Publication: Sunday Independent Issued: Date: 2009-01-18 Reporter: Maureen Isaacson Reporter: Sibusiso Ngalwa

All-Out Bid to Save Zuma

 

Publication 

Sunday Independent

Date

2009-01-18

Reporter Maureen Isaacson, Sibusiso Ngalwa

Web Link

www.sundayindependent.co.za




The ANC's national working committee (NWC) will meet on Monday to thrash out strategies to prevent Jacob Zuma, the ANC president, from facing trial.

And his office has been beefed up by the deployment of top party officials to manage him.

Zuma suffered a legal setback in the Supreme Court of Appeal this week when the court upheld an appeal by the national prosecuting authority (NPA), thus exposing the ANC president to further criminal prosecution.

A subcommittee comprising senior ANC national executive committee (NEC) members will present the national working committee with the different strategies that the party could employ to get Zuma off the hook.

Lindiwe Sisulu, a senior NEC member and the minister of housing, told The Sunday Independent this week that the
party was equally affected by Zuma's case, hence it wanted to get "involved".

"We are bringing the matter to the national working committee on Monday where we are going to thrash out exactly what we mean by getting involved. The ANC is de facto affected," she said.

The subcommittee was formed soon after Zuma's election as ANC president in Polokwane to "support" him and look at all aspects of his case.

The subcommittee was chaired by Sisulu, who said that it wanted to understand the Zuma case "entirely". "It was specifically looking at legal matters, so that we understand what was behind the case itself, what the various charges mean. So the ANC can understand and decide what to do," she said.

Sisulu said the ruling party remained convinced that Zuma was being unfairly treated by the NPA.

========

**Goal**
Reproduce the passage of the Zuma article between "The subcommittee was formed" and "by the NPA.", inclusive.

Data listing:
========

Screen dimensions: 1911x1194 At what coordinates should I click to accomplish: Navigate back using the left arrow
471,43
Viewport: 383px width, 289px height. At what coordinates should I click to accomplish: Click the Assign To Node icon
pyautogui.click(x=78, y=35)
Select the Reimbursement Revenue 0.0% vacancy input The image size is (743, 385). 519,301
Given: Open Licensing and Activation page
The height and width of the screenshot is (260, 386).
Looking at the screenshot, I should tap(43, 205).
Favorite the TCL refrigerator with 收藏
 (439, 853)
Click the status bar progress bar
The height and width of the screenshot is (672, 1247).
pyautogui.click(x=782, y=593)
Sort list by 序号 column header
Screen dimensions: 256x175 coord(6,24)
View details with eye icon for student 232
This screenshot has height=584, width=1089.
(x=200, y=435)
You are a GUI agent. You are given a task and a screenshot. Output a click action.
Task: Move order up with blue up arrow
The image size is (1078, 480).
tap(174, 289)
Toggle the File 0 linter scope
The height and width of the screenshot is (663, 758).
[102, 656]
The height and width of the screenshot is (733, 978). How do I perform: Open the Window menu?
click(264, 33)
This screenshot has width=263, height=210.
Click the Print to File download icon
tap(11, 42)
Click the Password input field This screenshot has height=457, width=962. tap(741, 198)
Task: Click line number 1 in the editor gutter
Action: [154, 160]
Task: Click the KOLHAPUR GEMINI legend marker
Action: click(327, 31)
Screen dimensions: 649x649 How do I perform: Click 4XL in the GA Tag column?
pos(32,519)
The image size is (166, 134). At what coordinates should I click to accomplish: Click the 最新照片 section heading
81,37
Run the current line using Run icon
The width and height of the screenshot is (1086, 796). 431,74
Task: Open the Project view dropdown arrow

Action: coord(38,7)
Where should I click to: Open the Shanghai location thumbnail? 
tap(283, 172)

========

**Result of the task**
The subcommittee was formed soon after Zuma's election as ANC president in Polokwane to "support" him and look at all aspects of his case.

The subcommittee was chaired by Sisulu, who said that it wanted to understand the Zuma case "entirely". "It was specifically looking at legal matters, so that we understand what was behind the case itself, what the various charges mean. So the ANC can understand and decide what to do," she said.

Sisulu said the ruling party remained convinced that Zuma was being unfairly treated by the NPA.